John-Paul Dennis, a partner at law firm Kirwans and the firm’s head of private client, called Osborne’s U-turn on family tax credits “amazing”, saying he believes the decision will likely bring fresh support for the Chancellor from a number of quarters.

“Anything that reduces bureaucracy and drives efficiency is a good thing, especially for SMEs.”

Jane Parry, the managing partner at accountants PM+M, said the U-turn was “the biggest not-so-big surprise”.

She explained: “In theory, it is positive news for employers as their lower paid employees will not be financially worse off.

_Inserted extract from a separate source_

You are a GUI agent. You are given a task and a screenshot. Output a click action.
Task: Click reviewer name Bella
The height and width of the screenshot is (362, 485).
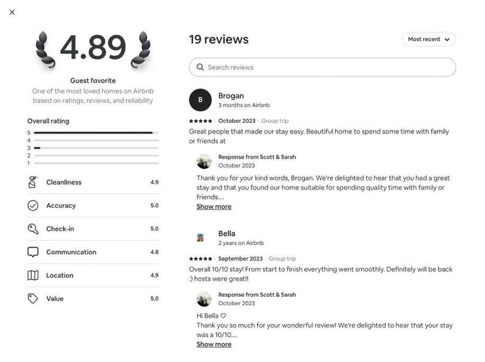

However, in the medium to long term, businesses will be hit by increases in the cost of employing these people when the National Living Wage is phased in.”

Jane also said that news of the £450m boost for the Government Digital Service, and the roll-out of digital tax accounts, will help the North West’s economy.

She added: “Anything that reduces bureaucracy and drives efficiency is a good thing, especially for SMEs.”

Jayne O’Boyle, a tax Manager at Haworths Chartered Accountants, which has offices in Accrington and Bentham, said: “The Chancellor’s U-turn decision to abandon tax credit cuts altogether rather than ease their impact, I think is a positive outcome of the Autumn Statement today.

“As he delivered what he called ‘a big spending review from a government that does big things’, George Osborne had been expected to squeeze other budgets to cover the £4.4bn tax credits cost. Yet after his nose I expect was somewhat bloodied in a vote by the House of Lords, he’s now said this isn’t needed because of higher tax receipts.

“Surprisingly, the hype surrounding proposed IR35 changes which could have had a massive impact on contractors across the UK was not mentioned, yet proposals to raise £5bn in a fresh crackdown on tax avoidance was announced. And I expect the talk of further restrictions on pension tax relief will come in the next Budget announcement in March 2016.”

Tim Adcock, a tax partner with North West accountancy firm Mitchell Charlesworth, was thankful the announcements were “relatively light on drastic tax legislation” in comparison to the March and summer Budgets.

He continued: “However, the devil will always be in the detail. At this stage it appears the key announcements for our clients will be the change to the Capital Gains Tax due date on the sale of residential property to 30 days, the additional SDLT on buy to let for second homes and the half a percent increase to the Apprenticeship Levy.”

“We will need to see the detail to understand the level of benefit to businesses in the North West.”

Mitchell Charlesworth’s corporate finance partner, Brian McCann, was confident that many of his firm’s clients will welcome the extension to small business rates relief.

Brian said: “However, on many of the other announcements we will need to see the detail to understand the level of benefit to businesses in the North West.”

Paul Brown, a tax partner at Greater Manchester-based accountancy and business advisory firm HURST, said: “Some of the more extreme changes predicted by commentators were absent. Importantly for SMEs, the entrepreneurs’ relief scheme seems to have largely untouched save for some technical changes which may actually benefit those in genuine joint venture arrangements.

“From a tax point of view, the Autumn Statement does seem to have been rather benign.”

John Lyon, the managing director of accountancy practice ‎Independent Contractor Services Ltd, said: “Following tax hikes on dividends announced in the Summer Budget, which will harm freelancers, contractors and small business owners, the government looks to restrict relief from travel and subsistence expenses and close the net on ‘disguised employees’ working through umbrella and personal service companies.

“From April 6, those caught by IR35 will no longer be able to claim the aforementioned expenses against their income.

Despite a note of pessimism in the industry, John was optimistic for the future.

He said: “The next 18 months are going to be interesting, and will provide opportunities. Of course it is a challenging time, but it has been challenging for years. Whatever happens, we need to roll up our sleeves and get on with it. Changes in legislation are part and parcel of this industry and we can move between the icebergs, we just need to have the attitude to embrace change and adapt.”